From: Jamie Hanrahan [jeh@cmkrnl.com]
Sent: Friday, August 13, 1999 10:59 PM
To: Jan Bottorff; ntdev
Subject: RE: [ntdev] Timekeeping in NT (was: DDK documentation 'hole')

> From: owner-ntdev@atria.com [mailto:owner-ntdev@atria.com]On Behalf
Of
> Jan Bottorff
> Sent: Wednesday, August 11, 1999 18:05

> My view is KeQuerySystemTime() is an abstract TOD function.  Does
anybody
> else see any alternative kernel TOD function? I should not have to
know
> anything about it's underlying architecture to get an accurate TOD
value.
> My expectation of a modern TOD function is it's absolute error
relative to
> UTC may be not so good, but's it's short term relative measurement
should
> be maybe a few microseconds. In 1982, old 8088 DOS boxes kept short
term
> relative time accurate to about 55 milliseconds (18.2 ticks/sec). In
about
> 1986, the 286 based IBM AT improved relative resolution to about 1
> microsecond (you could read back the timer chip current count). Are
we
> saying the relative time keeping ability of current computers
running NT
> has only improved 5x in the last 17 years?

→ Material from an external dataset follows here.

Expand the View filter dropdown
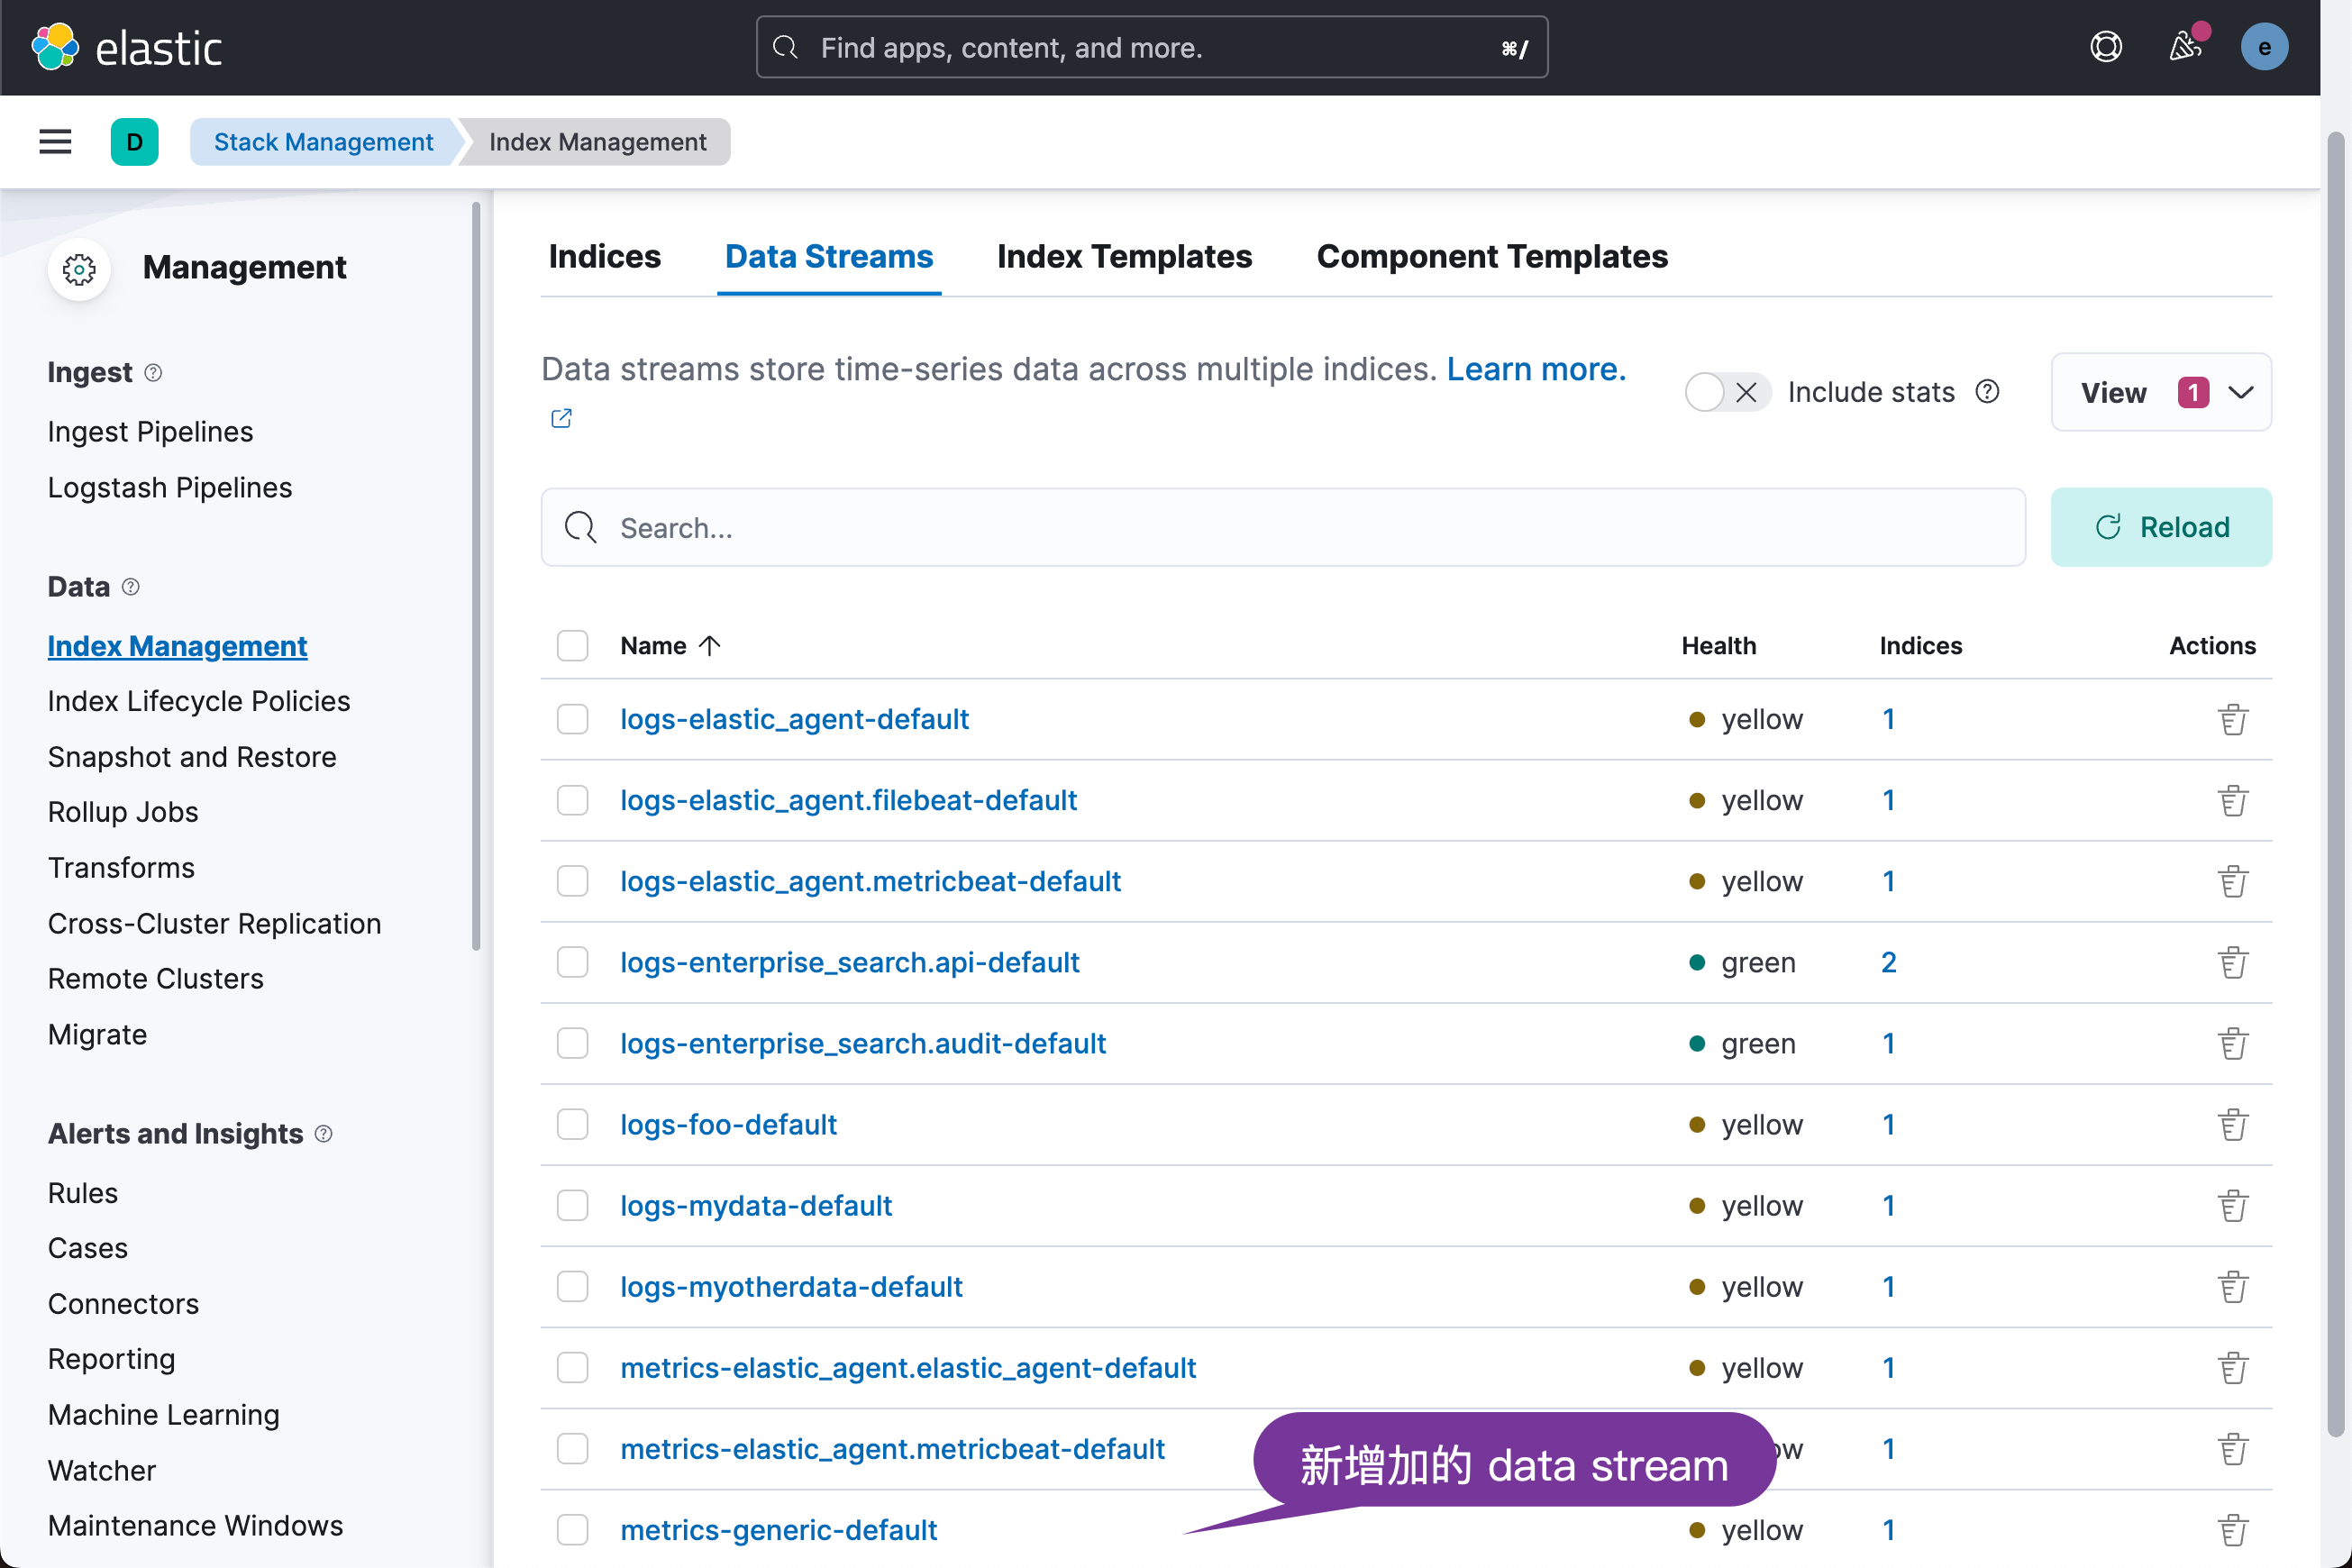 [2160, 392]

There are basically two ways that NT could get better resolution out
of KeQuerySystemTime.

One:  Run the interval timer faster and add smaller numbers to the
system time on every tick, instead of 100,000 as is done usually.
Hey, wait, you can have that today if you want, at least you can have
a factor of 10 improvement.  Just use the "multimedia" timers from
user mode (timeSetTime and all that), requesting a 1 msec delay.  As
of NT5 you'll be able to make the same tweak from kernel mode by
calling ExSetTimerResolution.  Either way, ALL timed events in the
system (except quantum expiration) get evaluated to the finer
resolution from then on (until the next boot).

But the cost is 1000 interrupts per second from the clock, instead of
just 100.  Since the clock is serviced at a higher IRQL than any
device, this DOES have a measurable impact on interrupt latency on
other devices, even on modern CPUs.  You see, interrupt latency and
the cache-hit costs of servicing interrupts and so on just don't scale
linearly with processor speed.  Modern processors are several hundred
times faster than the first PCs.  That doesn't mean they can handle
even ten times the interrupt rates of the first PCs with impunity.

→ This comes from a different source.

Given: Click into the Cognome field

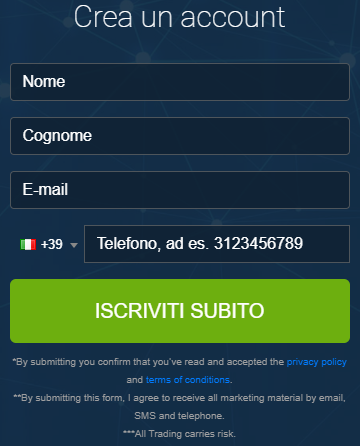Looking at the screenshot, I should pos(180,136).
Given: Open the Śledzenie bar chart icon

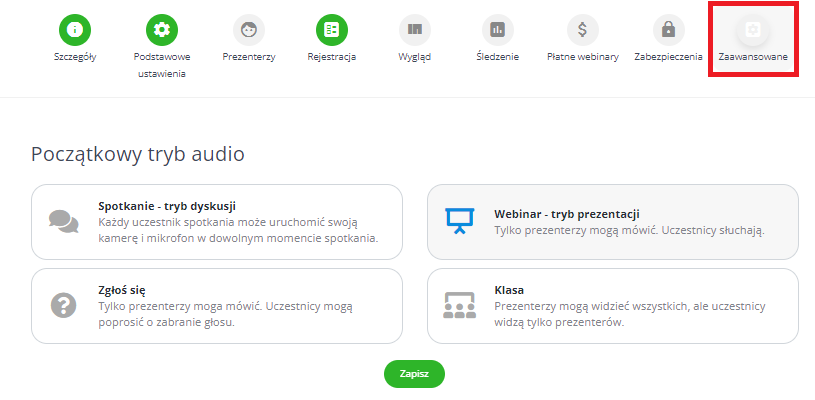Looking at the screenshot, I should [x=497, y=30].
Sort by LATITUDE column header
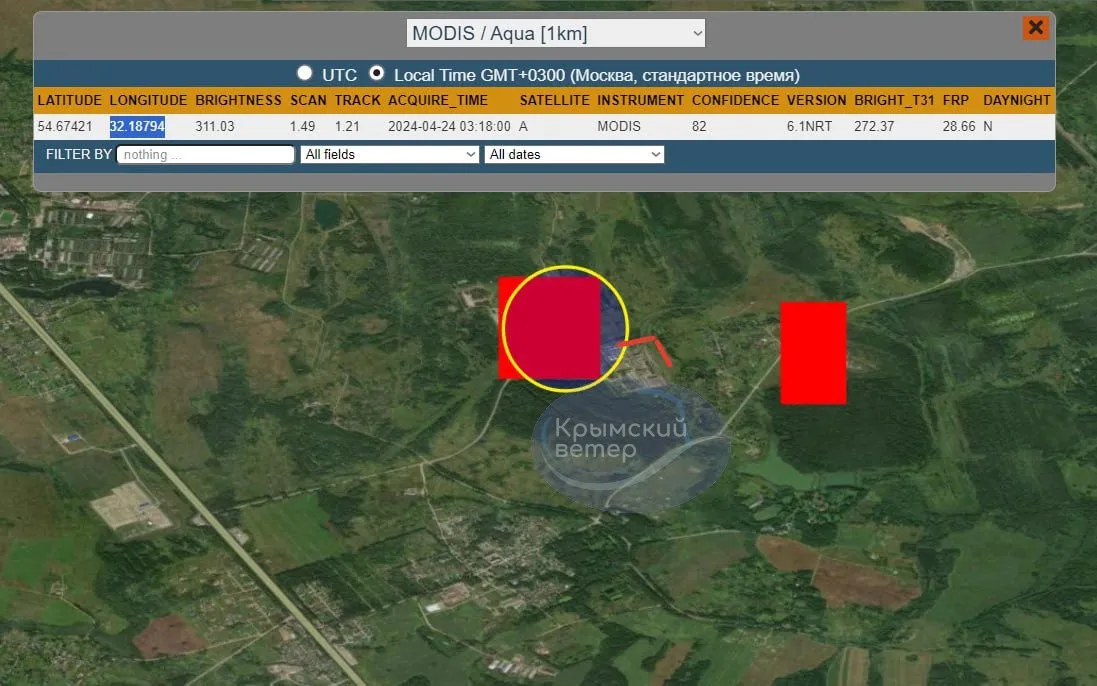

You seem awfully willing to give away my processor cycles for your
convenience.  Experience  has shown that this isn't a good tradeoff.

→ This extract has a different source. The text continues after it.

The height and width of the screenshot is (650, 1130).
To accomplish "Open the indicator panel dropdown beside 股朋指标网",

Two:  Provide something like the Pentium cycle counter -- a
fine-grained thing that will tell you where you are "within" an OS
tick -- but make it readable without raising MP synch or other
performance issues.  This would not let you implement timed requests
to any better granularity (the system is still only going to check "is
the earliest event in the timer list due?" on every "tick" interrupt)
but would let GetSystemTime and so on return a higher-res time.

Great plan -- but current PC hardware doesn't have such a beast.


In any case, in a multitasking, interrupt-driven OS it does little
good for a simple returned value of "time" to be expressed with a much
finer resolution than the thread scheduling timeslice.  So the system
fetches a value of "time" that's measured down to the microsecond.  So
what?  By the time you get to look at it, many microseconds... or even
tens of milliseconds...  might have elapsed since the time value was
fetched.  So the value seen by the requester won't be accurate, even
if it was accurate when it was read.


> If I ask my Linux box what it thinks about the TOD (by
> running ntptime), it suggests it knows the relative time to about
microsecond
> resolution, and is synced to absolute time (via NTP) with an
estimated error of 132192
> microseconds and a maximum error of 350904 microseconds.

"Suggests" being the operative word here.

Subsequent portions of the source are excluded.